| WORK INSTRUCTIONS |
Arrange the lines of the material below as a numbered list, leaving out any blank lines. Begin with the first line and continue through the line containing "This screenshot has width=1589, height=1000.".

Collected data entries
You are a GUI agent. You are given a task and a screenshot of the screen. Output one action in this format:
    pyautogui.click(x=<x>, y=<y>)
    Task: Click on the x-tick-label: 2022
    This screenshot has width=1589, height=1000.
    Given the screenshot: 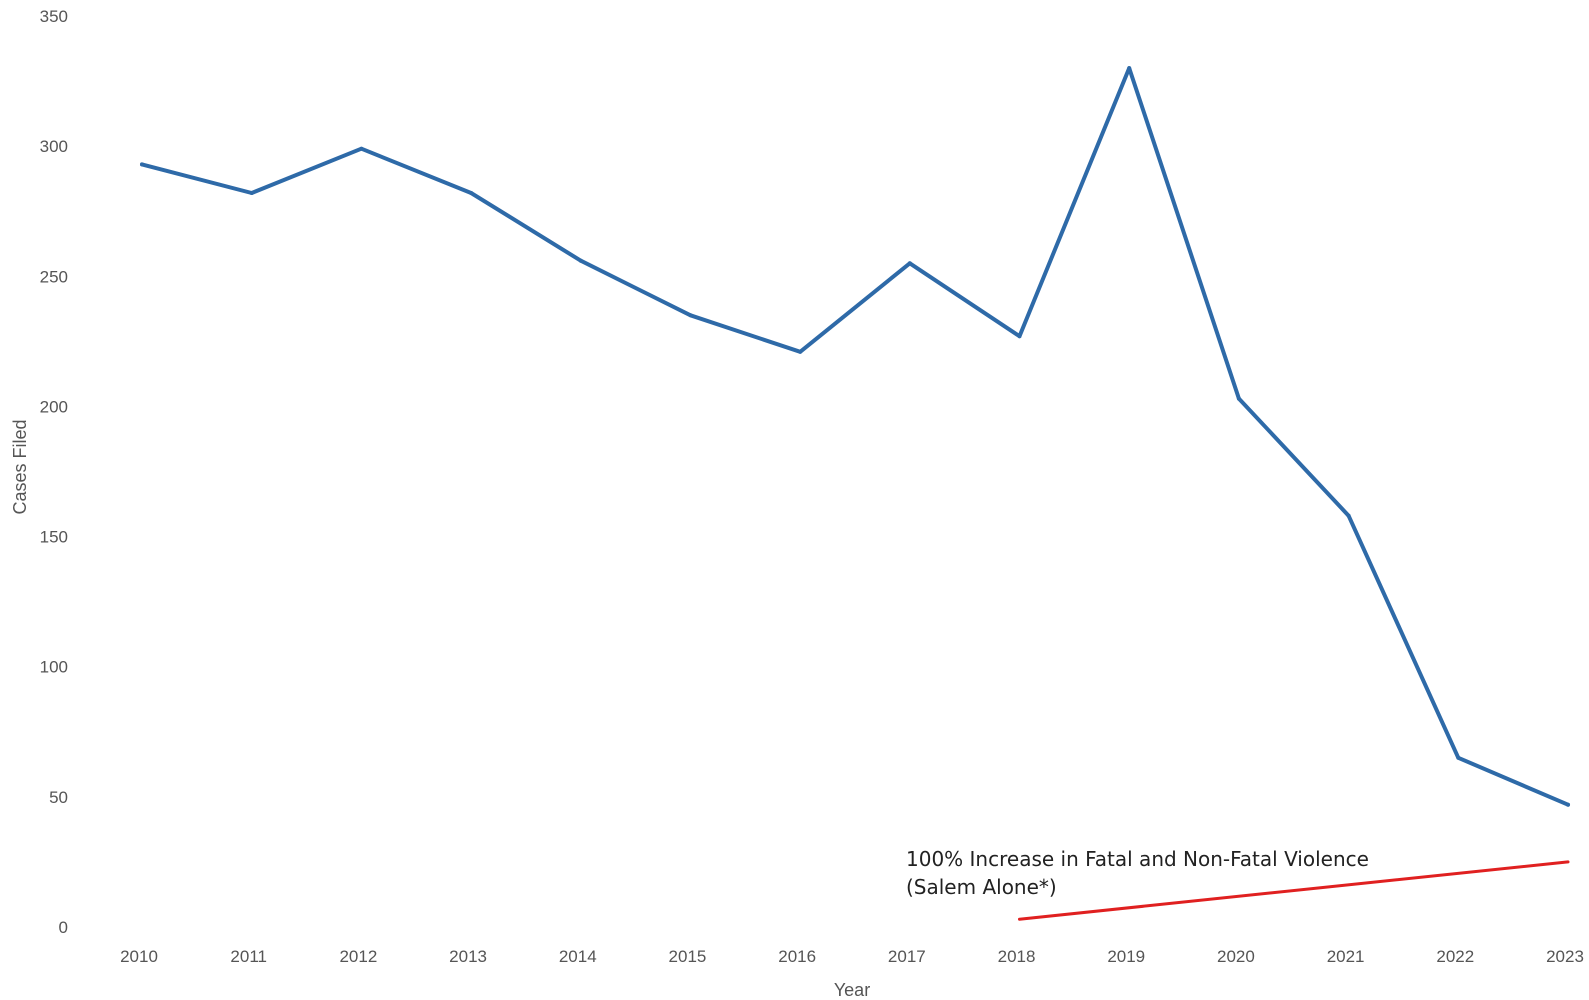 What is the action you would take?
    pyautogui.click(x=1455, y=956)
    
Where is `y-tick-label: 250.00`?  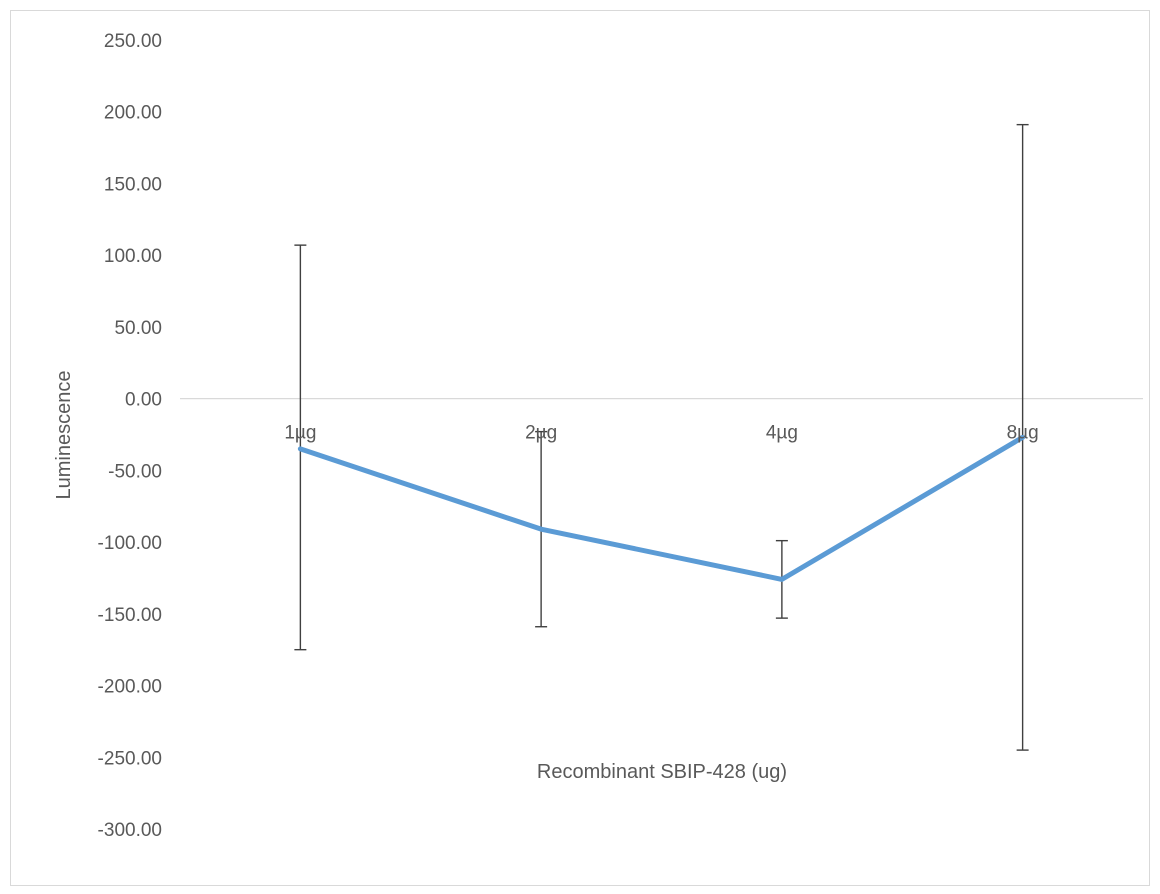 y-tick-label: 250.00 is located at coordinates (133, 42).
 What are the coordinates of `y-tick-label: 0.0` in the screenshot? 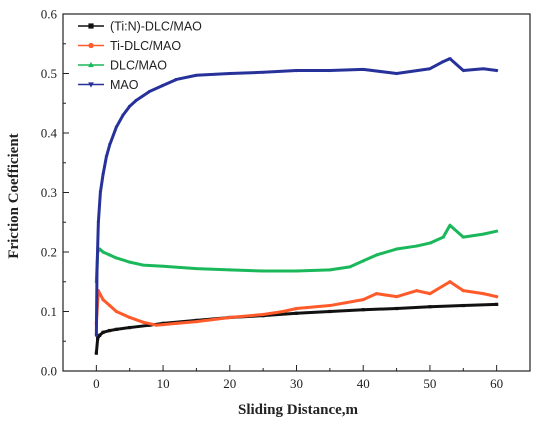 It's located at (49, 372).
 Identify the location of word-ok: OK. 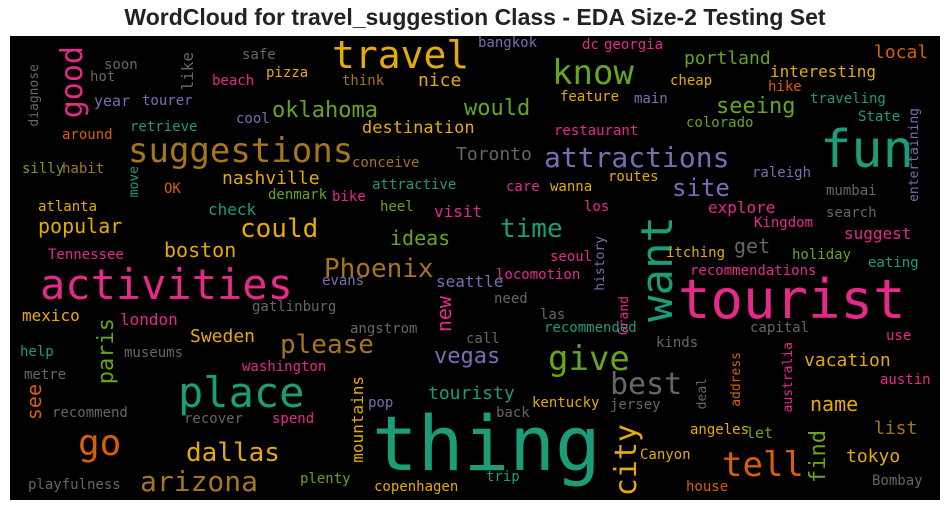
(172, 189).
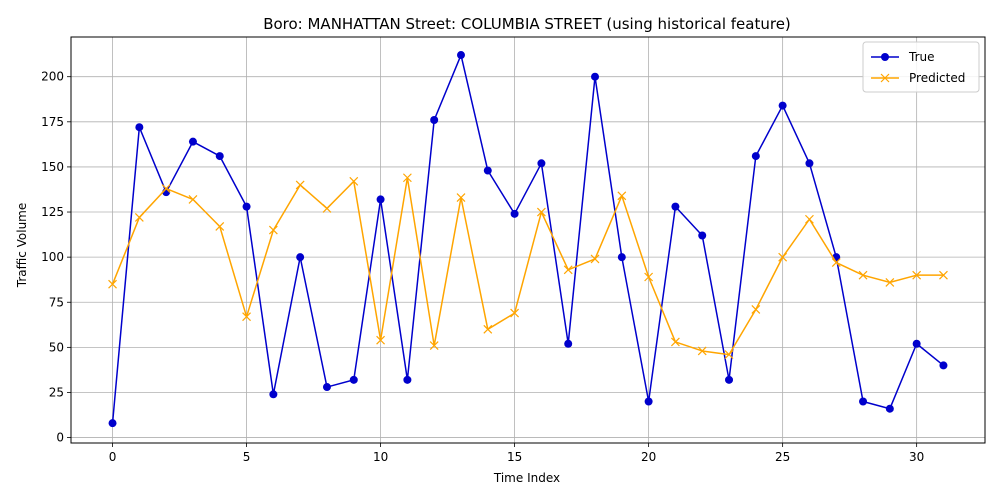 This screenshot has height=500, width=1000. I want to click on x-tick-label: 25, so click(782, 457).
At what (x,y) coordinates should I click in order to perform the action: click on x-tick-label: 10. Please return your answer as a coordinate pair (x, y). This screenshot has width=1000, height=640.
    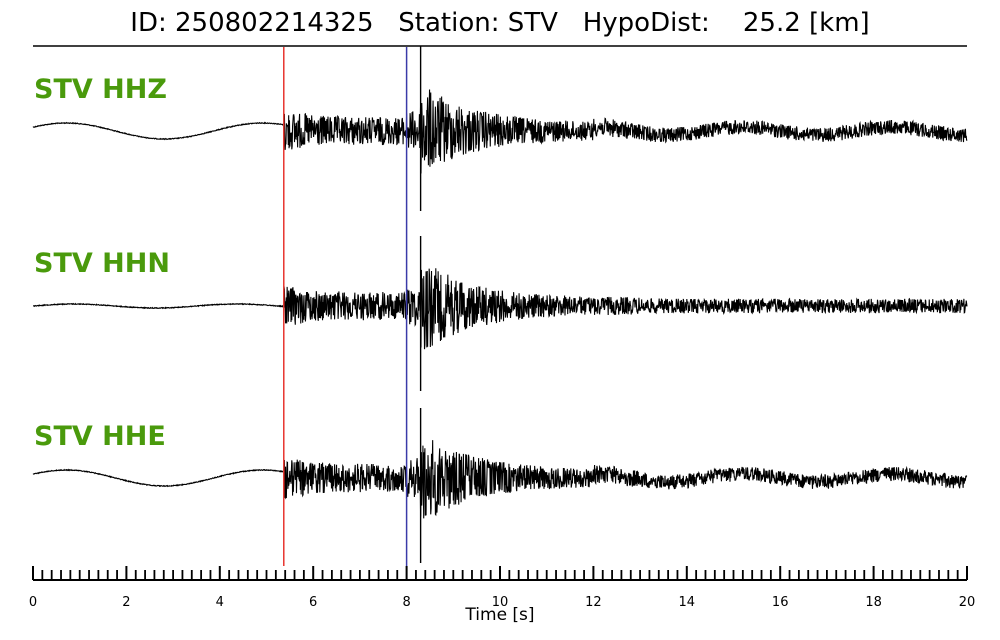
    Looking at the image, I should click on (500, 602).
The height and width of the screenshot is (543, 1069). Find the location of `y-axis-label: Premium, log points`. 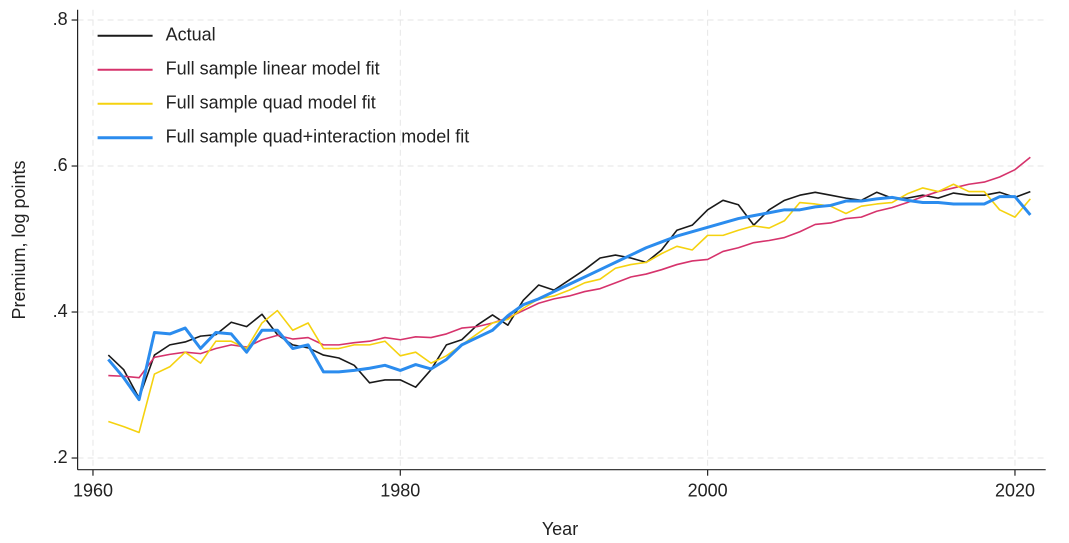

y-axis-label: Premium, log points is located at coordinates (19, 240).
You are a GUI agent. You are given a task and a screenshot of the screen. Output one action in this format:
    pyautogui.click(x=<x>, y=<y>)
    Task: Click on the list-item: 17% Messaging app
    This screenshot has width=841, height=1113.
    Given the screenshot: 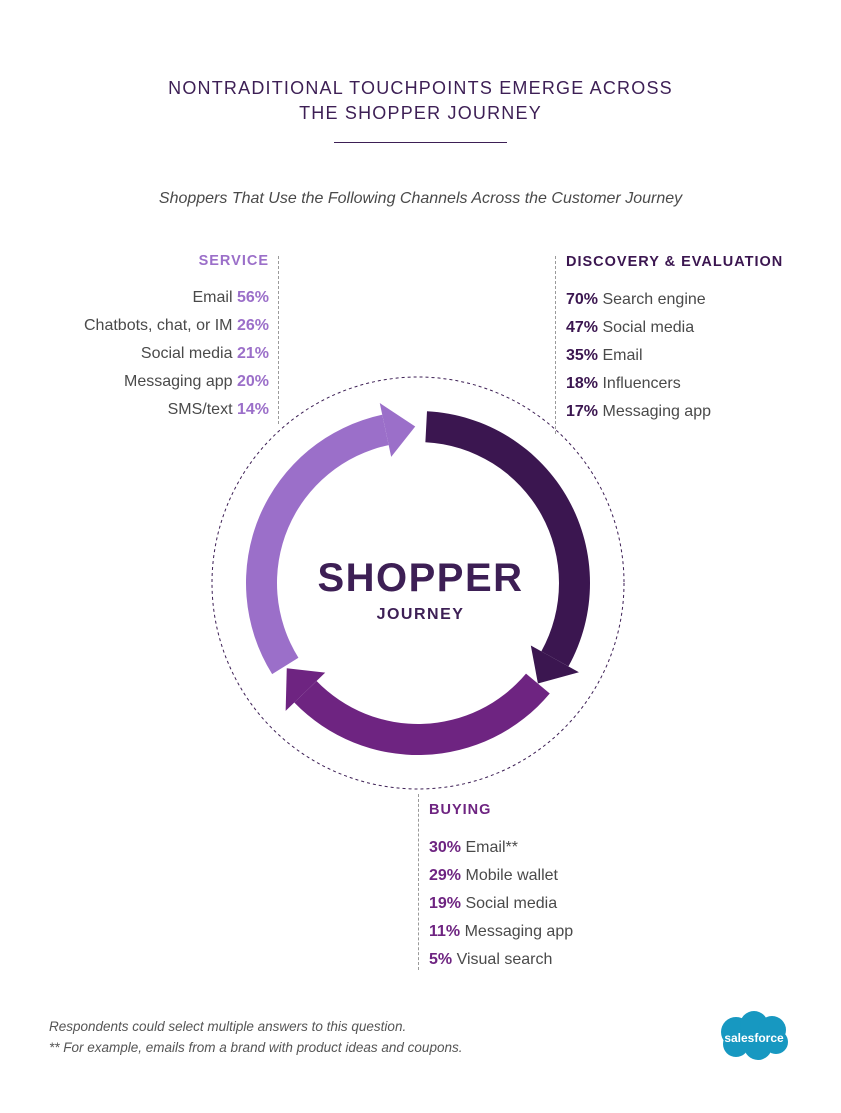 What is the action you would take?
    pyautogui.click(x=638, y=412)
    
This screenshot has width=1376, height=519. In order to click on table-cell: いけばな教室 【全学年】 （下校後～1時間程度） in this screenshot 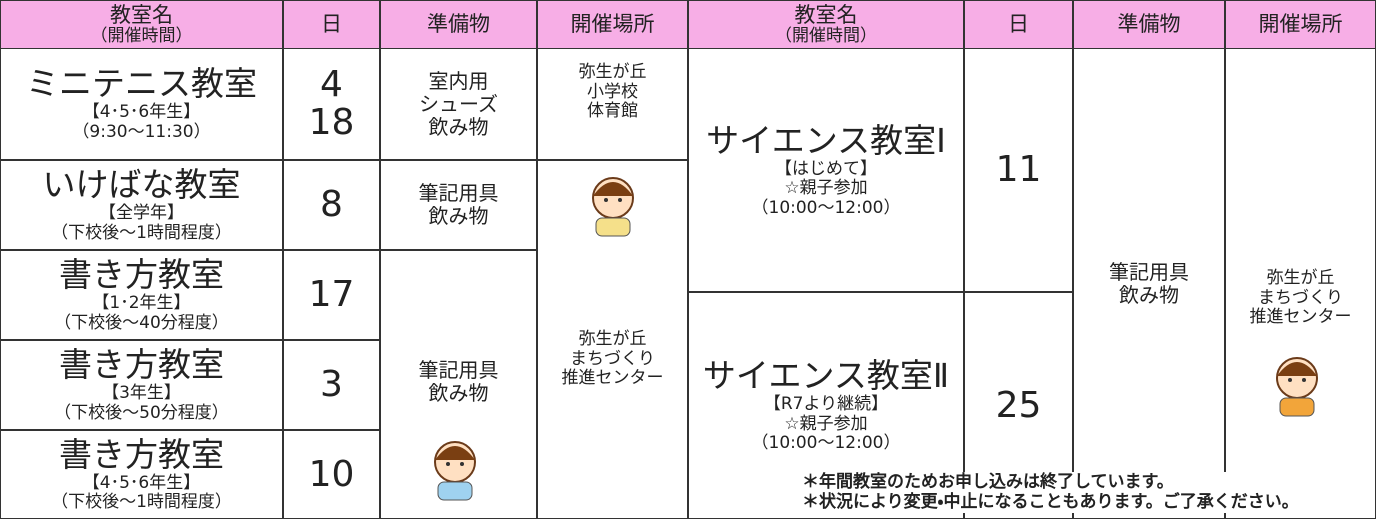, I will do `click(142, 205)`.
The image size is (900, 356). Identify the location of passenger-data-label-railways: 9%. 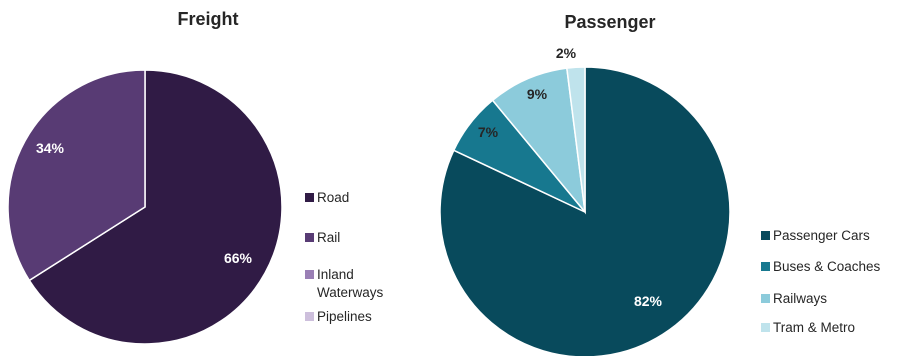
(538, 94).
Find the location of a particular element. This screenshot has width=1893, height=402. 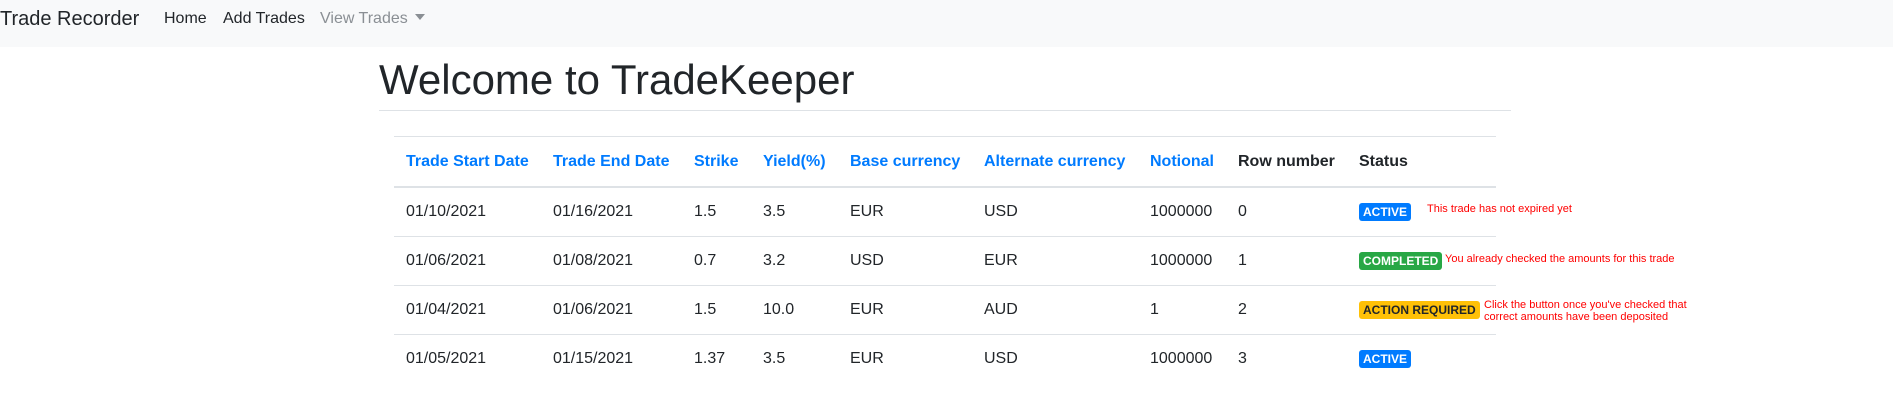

| THE ANSWER |
1. You are a GUI agent. You are given a task and a screenshot of the screen. Output one action in this format:
2.     pyautogui.click(x=<x>, y=<y>)
3.     Task: Click on the x-tick-label: 2022
4.     This screenshot has width=1589, height=1000.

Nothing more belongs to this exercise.